> [WHAT NEEDS TO BE DONE]
Among the lines below, tally those holding the string "each" and give the total only.

• • • • • • •

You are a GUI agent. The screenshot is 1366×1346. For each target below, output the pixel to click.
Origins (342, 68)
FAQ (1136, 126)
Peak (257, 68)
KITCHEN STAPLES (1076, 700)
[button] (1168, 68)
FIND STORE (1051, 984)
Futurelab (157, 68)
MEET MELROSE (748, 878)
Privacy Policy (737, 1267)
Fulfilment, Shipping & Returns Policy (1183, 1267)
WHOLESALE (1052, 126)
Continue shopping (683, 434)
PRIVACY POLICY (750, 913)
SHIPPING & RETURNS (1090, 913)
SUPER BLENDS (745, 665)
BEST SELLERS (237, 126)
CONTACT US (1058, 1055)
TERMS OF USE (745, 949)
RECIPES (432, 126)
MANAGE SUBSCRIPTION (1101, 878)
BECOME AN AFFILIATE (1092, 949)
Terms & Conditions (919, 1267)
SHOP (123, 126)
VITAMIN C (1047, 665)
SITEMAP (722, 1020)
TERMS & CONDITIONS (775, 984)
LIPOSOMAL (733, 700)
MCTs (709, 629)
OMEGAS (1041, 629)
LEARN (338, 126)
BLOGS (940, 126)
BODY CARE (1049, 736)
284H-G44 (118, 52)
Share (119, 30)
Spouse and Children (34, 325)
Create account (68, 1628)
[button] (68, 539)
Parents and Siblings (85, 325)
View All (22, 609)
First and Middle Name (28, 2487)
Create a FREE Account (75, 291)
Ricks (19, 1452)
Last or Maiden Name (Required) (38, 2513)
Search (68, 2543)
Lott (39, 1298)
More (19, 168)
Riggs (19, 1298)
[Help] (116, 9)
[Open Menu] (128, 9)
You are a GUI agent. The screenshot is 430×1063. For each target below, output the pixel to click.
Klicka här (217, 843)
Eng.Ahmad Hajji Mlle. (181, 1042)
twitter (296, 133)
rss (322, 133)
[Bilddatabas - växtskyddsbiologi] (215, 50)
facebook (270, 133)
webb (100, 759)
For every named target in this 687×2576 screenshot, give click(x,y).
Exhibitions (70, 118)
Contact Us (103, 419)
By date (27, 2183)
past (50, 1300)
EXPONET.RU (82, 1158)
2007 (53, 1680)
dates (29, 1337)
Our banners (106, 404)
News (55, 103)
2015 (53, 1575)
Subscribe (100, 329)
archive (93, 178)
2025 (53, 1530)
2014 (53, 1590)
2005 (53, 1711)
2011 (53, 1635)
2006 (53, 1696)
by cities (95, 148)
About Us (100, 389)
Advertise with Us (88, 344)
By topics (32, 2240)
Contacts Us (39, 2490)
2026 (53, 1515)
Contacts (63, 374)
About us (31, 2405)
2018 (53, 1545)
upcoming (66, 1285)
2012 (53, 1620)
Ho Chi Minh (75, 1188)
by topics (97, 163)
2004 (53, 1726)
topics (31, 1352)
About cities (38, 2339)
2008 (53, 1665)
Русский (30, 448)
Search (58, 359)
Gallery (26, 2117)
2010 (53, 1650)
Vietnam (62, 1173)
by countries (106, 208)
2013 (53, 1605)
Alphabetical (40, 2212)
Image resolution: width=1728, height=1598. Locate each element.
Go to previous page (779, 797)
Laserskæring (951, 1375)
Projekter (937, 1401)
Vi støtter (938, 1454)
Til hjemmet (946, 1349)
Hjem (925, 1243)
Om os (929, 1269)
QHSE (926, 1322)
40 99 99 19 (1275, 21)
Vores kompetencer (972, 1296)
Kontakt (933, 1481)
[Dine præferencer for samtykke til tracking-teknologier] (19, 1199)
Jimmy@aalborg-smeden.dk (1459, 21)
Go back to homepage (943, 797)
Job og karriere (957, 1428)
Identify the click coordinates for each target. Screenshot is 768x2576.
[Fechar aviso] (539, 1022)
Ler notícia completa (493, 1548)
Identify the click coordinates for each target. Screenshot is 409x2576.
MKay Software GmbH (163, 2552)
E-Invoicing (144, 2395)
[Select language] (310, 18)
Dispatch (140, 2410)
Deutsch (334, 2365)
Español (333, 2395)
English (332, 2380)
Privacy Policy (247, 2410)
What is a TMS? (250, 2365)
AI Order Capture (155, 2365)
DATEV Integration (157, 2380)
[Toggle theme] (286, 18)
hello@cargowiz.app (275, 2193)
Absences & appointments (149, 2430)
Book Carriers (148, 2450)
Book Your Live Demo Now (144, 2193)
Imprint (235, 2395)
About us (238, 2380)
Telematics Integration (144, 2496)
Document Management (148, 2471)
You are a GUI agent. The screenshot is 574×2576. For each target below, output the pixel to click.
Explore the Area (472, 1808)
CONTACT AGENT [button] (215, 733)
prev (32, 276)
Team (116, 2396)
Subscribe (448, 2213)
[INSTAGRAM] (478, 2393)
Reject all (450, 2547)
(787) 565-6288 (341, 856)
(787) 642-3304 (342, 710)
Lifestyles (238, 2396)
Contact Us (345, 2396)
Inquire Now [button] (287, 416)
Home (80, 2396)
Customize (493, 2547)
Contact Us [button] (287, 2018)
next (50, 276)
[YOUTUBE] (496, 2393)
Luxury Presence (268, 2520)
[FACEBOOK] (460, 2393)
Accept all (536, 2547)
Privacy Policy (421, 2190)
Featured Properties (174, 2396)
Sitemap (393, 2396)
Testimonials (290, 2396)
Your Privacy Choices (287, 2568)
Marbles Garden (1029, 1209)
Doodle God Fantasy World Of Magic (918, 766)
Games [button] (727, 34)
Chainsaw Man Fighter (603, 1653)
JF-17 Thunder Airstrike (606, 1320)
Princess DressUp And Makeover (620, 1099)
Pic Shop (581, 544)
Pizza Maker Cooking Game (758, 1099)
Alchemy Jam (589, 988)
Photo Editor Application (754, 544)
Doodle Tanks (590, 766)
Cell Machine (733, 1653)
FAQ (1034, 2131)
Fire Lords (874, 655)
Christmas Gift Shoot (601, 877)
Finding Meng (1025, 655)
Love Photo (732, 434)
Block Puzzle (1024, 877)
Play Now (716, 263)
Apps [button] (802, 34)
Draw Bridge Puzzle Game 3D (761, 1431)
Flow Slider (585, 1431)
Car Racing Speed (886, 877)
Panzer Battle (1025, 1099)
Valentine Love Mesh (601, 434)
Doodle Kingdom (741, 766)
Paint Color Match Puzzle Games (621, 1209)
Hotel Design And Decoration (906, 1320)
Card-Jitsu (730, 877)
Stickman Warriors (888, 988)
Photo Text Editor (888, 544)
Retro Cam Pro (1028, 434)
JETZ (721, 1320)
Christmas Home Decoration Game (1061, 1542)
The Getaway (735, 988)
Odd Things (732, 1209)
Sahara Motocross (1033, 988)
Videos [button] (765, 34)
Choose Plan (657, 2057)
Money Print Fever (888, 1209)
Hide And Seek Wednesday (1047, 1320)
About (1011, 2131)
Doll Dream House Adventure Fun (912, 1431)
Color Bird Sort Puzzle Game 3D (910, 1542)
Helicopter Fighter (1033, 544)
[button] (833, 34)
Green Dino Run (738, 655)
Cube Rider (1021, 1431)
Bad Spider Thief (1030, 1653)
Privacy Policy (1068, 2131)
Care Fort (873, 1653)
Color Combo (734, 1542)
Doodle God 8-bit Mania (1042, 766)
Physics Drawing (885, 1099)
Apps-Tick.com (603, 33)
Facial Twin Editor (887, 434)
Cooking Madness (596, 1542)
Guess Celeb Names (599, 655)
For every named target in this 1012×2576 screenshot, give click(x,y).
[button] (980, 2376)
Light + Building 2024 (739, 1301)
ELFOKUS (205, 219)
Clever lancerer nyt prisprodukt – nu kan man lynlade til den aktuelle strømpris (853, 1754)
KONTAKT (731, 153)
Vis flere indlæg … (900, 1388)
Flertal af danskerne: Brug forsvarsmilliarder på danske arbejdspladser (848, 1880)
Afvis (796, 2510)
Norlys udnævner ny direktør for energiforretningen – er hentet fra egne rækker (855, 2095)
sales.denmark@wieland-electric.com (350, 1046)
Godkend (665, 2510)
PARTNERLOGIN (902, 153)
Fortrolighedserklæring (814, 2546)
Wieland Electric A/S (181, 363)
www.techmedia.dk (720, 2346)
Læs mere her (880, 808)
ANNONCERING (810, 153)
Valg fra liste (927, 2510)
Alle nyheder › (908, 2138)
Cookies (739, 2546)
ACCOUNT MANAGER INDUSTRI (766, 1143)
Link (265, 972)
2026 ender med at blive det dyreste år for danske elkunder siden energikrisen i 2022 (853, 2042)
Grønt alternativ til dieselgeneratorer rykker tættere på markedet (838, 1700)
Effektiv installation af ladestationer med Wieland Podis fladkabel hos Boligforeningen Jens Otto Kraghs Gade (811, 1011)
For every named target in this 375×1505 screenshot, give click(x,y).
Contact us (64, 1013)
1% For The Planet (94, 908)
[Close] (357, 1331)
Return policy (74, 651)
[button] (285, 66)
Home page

• • • • • • •

> [RESULT FOR THIS EXERCISE]
6